Гумилёв декларировал “нецеломудренность” познания “непознаваемого”, “детски мудрое, до боли сладкое ощущение собственного незнания”, самоценность “мудрой и ясной” окружающей поэта действительности. Таким образом, акмеисты в области теории оставались на почве философского идеализма.

Это течение, зародившиеся в эпоху реакции, выразило присущее определённой части русской интеллигенции состояние “социальной усталости”, стремление укрыться от бурь “стекающего времени” в эстетизированную старину, “вещный мир стилизованной” современности, замкнутый круг интимных переживаний. В произведениях акмеистов – поэтов и писателей – крайне характерно разрабатывается тема прошлого, точнее – отношение прошлого, настоящего и будущего России. Их интересуют не переломные эпохи истории и духовных катаклизмов (темы символистов), а эпохи бесконфликтные, которые стилизовались под идиллию гармонического человеческого общества.

Новизна эстетических установок акмеизма была ограниченной и в критике того времени явно преувеличена.

Гумилёв и Городецкий были теоретиками и основателями акмеизма.

^ Николай Гумилёв - Наследие символизма и акмеизм

Французский символизм, родоначальник всего символизма, как школы, выдвинул на передний план чисто литературные задачи, свободный стих, более своеобразный и зыбкий слог, метафору, вознесенную превыше всего, и пресловутую «теорию соответствий». Последнее выдает с головой его не романскую и следовательно не национальную, наносную почву. Романский дух слишком любит стихию света, разделяющего предметы, четко вырисовывающего линию; эта же символическая слиянность всех образов и вещей, изменчивость их облика, могла родиться только в туманной мгле германских лесов. Мистик сказал бы, что символизм во Франции был прямым последствием Седана. Но, наряду с этим, он вскрыл во французской литературе аристократическую жажду редкого и трудно-достижимою и таким образом спас ее от угрожавшего ей вульгарного натурализма.

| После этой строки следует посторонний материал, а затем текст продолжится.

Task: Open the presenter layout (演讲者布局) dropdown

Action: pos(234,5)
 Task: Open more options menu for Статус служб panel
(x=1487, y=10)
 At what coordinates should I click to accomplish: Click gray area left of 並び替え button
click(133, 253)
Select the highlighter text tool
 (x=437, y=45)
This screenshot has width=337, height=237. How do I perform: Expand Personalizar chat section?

Мы, русские, не можем не считаться с французским символизмом, хотя бы уже потому, что новое течение, о котором я говорил выше, отдает решительное предпочтение романскому духу перед германским. Подобно тому, как французы искали новый, более свободный стих, акмеисты стремятся разбивать оковы метра пропуском слогов, более, чем когда либо, вольной перестановкой ударений, и уже есть стихотворения, написанные по вновь продуманной силлабической системе стихосложения. Головокружительность символических метафор приучила их к смелым поворотам мысли; зыбкость слов, к которым они прислушались, побудила искать в живой народной речи новых — с более устойчивым содержанием; и светлая ирония, не подрывающая корней нашей веры, — ирония, которая не могла не проявляться хоть изредка у романских писателей, — стала теперь на место той безнадежной немецкой серьезности, которую так возлелеяли наши символисты. Наконец, высоко ценя символистов за то, что они указали нам на значение в искусстве символа, мы не согласны приносить ему в жертву прочих способов поэтического воздействия и ищем их полной согласованности. Этим мы отвечаем на вопрос о сравнительной «прекрасной трудности» двух течений: акмеистом труднее быть, чем символистом, как труднее построить собор, чем башню. А один из принципов нового направления — всегда идти по линии наибольшего сопротивления.

Мы не решились бы заставить атом поклоняться Богу, если бы это не было в его природе. Но, ощущая себя явлениями среди явлений, мы становимся причастны мировому ритму, принимаем все воздействия на нас и в свою очередь воздействуем сами. Наш долг, наша воля, наше счастье и наша трагедия — ежечасно угадывать то, чем будет следующий час для нас, для нашего дела, для всего мира, и торопить его приближение. И как высшая награда, ни на миг не останавливая нашего внимания, грезится нам образ последнего часа, который не наступит никогда. Бунтовать же во имя иных условий бытия здесь, где есть смерть, так же странно, как узнику ломать стену, когда перед ним — открытая дверь. Здесь этика становится эстетикой, расширяясь до области последней. Здесь индивидуализм в высшем своем напряжении творит общественность. Здесь Бог становится Богом Живым, потому что человек почувствовал себя. достойным такого Бога. Здесь смерть — занавес, отделяющий нас, актеров, от зрителей, и во вдохновении игры мы презираем трусливое заглядывание — что же будет дальше? Как адамисты, мы немного лесные звери и во всяком случае не отдадим того, что в нас есть звериного, в обмен на неврастению.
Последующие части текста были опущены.